Bemonstering van de visgemeenschap met een zegen van 75 meter

Onderzoek naar beste kraamkamer voor stroomminnende vissen

Wageningen University
3-MEI-2020 - Uiterwaarden zijn onmisbaar voor jonge riviervis. Daarom is er veel geïnvesteerd in het verbeteren van de ecologische kwaliteit van deze zogenaamde vloedvlakten. Die maatregelen hebben zeker effect gehad, maar toch herstellen reofiele vissen maar moeizaam. Onderzoek van Wageningen University & Research moet duidelijk maken waarom nu juist deze stroomminnende soorten achterblijven.

Met name soorten zoals sneep, serpeling, kopvoorn en barbeel hebben het moeilijk. Deze riviervissen gebruiken de uiterwaarden als paai- en opgroeigebied. Veel uiterwaarden zijn maar een paar maanden per jaar meestromend met de hoofdstroom en hebben bij de aanleg een lage diversiteit aan habitats. Hierdoor kunnen ze niet optimaal fungeren als kraamkamer voor deze stroomminnende vissen.

Veel gevangen stroomminnende soorten binnen het onderzoek zijn jonge winde en sneep

Kraamkamer

Het idee was dat de aangelegde uiterwaarden onder invloed van rivierprocessen zouden veranderen in een mozaïek van verschillende habitats, verbonden met de rivier. Hierdoor zouden ze een belangrijke functie vervullen in de paai- en opgroeifase van reofiele (stroomminnende) vis.

Veiligheidseisen voor het water en belangen van de scheepvaart zorgen echter voor beperkingen in het beheren van rivieren en uiterwaarden.

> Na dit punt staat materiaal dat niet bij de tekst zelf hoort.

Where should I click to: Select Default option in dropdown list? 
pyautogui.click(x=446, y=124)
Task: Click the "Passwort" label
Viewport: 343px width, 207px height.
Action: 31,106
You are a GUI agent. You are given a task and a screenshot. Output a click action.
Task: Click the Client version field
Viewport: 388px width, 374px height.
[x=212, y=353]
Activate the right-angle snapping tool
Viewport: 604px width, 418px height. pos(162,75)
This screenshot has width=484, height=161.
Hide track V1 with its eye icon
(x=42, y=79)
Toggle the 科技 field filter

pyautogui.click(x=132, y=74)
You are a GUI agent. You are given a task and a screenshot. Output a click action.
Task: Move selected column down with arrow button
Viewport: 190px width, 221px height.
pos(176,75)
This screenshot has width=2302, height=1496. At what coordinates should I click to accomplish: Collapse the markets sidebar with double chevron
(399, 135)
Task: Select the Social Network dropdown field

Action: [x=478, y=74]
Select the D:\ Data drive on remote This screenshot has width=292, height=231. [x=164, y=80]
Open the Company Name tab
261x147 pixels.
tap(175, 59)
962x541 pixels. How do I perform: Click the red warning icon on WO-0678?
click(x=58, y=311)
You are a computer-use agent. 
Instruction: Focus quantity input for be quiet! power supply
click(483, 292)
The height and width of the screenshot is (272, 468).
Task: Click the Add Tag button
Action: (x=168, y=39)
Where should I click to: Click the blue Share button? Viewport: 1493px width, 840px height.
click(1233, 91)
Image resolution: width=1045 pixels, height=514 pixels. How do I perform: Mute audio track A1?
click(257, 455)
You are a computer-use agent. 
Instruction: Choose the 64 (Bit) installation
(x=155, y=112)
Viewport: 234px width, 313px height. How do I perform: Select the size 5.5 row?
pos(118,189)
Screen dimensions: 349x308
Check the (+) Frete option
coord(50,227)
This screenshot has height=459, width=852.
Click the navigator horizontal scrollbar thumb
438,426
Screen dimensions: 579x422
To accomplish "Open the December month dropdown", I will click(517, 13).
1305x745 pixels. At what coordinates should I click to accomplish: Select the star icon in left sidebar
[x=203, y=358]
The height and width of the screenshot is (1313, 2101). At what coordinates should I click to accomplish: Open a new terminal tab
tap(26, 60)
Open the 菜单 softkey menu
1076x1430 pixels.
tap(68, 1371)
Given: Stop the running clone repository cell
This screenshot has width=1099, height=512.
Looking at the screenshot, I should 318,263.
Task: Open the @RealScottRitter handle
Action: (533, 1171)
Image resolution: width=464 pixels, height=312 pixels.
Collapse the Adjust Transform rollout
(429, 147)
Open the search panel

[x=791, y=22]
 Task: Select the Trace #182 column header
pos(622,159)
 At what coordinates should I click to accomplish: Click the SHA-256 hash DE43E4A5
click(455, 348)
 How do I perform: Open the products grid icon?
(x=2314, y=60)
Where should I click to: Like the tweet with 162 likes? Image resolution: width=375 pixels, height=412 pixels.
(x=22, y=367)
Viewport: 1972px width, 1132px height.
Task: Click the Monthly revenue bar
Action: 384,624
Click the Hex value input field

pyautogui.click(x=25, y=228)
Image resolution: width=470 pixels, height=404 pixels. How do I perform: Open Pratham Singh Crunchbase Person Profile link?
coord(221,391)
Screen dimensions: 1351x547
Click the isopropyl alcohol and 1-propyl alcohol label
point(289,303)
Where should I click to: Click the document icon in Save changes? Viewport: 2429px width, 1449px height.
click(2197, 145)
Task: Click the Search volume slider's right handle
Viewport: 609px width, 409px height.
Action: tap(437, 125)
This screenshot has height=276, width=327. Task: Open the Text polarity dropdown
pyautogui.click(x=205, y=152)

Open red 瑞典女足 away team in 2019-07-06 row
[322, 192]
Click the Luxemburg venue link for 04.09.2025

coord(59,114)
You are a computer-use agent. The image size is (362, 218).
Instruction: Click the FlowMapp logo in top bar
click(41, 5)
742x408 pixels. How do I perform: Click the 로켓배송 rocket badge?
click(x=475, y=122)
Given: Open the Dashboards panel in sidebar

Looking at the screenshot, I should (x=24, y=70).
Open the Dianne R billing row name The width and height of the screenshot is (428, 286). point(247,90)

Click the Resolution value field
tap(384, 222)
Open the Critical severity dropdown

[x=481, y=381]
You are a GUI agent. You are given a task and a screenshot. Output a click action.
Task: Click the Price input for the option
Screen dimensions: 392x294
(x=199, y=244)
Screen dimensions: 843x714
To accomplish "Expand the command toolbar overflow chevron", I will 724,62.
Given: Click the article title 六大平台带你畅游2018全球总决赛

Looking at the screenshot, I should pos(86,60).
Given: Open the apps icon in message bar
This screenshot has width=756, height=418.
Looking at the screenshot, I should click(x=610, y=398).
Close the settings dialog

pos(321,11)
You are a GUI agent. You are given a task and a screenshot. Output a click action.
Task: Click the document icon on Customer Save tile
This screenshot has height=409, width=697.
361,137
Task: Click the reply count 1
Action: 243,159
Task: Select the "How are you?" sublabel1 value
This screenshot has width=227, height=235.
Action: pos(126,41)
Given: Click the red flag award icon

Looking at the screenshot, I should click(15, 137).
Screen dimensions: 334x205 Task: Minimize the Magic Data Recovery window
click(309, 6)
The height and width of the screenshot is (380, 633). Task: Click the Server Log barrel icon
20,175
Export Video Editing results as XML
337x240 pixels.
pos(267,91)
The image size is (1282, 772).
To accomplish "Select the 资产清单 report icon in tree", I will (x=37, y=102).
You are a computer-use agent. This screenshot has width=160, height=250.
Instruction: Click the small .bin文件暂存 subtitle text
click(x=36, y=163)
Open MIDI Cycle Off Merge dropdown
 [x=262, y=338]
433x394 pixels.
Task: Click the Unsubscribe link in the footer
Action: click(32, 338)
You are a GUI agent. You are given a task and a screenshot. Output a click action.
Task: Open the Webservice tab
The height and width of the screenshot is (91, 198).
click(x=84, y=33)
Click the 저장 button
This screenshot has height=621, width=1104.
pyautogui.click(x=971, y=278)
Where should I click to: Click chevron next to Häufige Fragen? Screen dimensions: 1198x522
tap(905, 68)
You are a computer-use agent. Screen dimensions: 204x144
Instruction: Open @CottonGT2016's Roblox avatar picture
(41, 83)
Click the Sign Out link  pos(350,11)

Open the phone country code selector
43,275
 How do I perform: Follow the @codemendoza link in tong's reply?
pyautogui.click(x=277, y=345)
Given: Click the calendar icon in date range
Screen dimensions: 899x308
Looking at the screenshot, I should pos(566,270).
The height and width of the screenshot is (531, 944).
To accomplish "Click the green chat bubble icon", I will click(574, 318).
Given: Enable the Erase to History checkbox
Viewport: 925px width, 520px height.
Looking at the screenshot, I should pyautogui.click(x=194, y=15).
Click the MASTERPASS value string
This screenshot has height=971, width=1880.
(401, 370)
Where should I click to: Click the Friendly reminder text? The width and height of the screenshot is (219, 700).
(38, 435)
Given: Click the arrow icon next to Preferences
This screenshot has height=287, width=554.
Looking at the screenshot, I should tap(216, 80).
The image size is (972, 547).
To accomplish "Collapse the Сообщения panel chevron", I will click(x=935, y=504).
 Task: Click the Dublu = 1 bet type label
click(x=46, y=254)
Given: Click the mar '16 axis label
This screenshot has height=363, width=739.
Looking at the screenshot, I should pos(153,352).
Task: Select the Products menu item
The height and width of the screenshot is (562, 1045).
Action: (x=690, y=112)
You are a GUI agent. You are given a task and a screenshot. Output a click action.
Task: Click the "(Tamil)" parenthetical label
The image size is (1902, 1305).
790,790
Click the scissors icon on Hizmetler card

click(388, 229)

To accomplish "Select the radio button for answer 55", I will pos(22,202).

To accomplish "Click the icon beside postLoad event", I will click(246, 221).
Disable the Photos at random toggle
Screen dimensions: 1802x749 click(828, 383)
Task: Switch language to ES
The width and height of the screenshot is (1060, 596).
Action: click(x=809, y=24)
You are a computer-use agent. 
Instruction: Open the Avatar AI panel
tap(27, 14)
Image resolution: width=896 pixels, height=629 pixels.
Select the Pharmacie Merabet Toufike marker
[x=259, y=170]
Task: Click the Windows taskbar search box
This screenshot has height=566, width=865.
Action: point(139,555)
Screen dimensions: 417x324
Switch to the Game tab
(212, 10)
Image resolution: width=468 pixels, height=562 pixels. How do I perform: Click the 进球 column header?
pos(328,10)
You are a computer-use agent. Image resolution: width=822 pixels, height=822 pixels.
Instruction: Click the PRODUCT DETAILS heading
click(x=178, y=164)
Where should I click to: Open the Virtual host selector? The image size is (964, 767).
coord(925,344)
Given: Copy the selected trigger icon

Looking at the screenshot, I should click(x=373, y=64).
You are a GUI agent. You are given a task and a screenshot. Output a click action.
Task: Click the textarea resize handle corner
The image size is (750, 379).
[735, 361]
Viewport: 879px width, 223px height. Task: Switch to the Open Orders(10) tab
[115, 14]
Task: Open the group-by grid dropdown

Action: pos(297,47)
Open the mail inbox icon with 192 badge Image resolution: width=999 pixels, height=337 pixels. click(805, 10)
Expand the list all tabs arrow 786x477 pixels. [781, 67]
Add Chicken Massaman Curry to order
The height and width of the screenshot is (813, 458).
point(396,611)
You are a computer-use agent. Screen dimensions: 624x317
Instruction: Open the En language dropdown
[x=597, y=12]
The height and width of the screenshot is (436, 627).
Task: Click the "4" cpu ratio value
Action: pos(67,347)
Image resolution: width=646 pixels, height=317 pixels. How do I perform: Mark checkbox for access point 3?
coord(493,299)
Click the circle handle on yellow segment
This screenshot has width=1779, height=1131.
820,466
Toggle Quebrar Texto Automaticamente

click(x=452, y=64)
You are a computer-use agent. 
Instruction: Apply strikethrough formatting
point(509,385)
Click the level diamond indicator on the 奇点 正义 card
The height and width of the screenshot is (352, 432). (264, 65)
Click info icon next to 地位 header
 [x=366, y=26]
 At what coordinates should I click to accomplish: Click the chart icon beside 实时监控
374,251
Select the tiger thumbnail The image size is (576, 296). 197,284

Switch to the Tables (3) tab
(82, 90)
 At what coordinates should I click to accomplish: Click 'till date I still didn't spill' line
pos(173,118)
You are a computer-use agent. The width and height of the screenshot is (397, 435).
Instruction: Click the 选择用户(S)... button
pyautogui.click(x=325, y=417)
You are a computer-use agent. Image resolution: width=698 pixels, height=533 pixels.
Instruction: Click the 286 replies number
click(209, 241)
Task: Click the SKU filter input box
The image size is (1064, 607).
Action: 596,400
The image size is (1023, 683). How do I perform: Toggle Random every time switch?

Hierdoor zijn veel uiterwaarden momenteel nog niet geschikt genoeg om te dienen als kraamkamer voor de stroomminnende vis.  

Overzicht van locaties waar is gemonsterd

Monsters genomen

In meer dan zestig uiterwaarden en kribvakken langs de Waal, IJssel, Nederrijn en Lek zijn de afgelopen jaren monsters genomen van het visbroed. De meeste locaties bestaan uit verschillende soorten habitats, zoals snelstromende geulen, velden met waterplanten of rietkragen. Door het visbroed in zoveel mogelijk verschillende habitats te onderzoeken, weten onderzoekers welke vissen in welk type omgeving veel voorkomen.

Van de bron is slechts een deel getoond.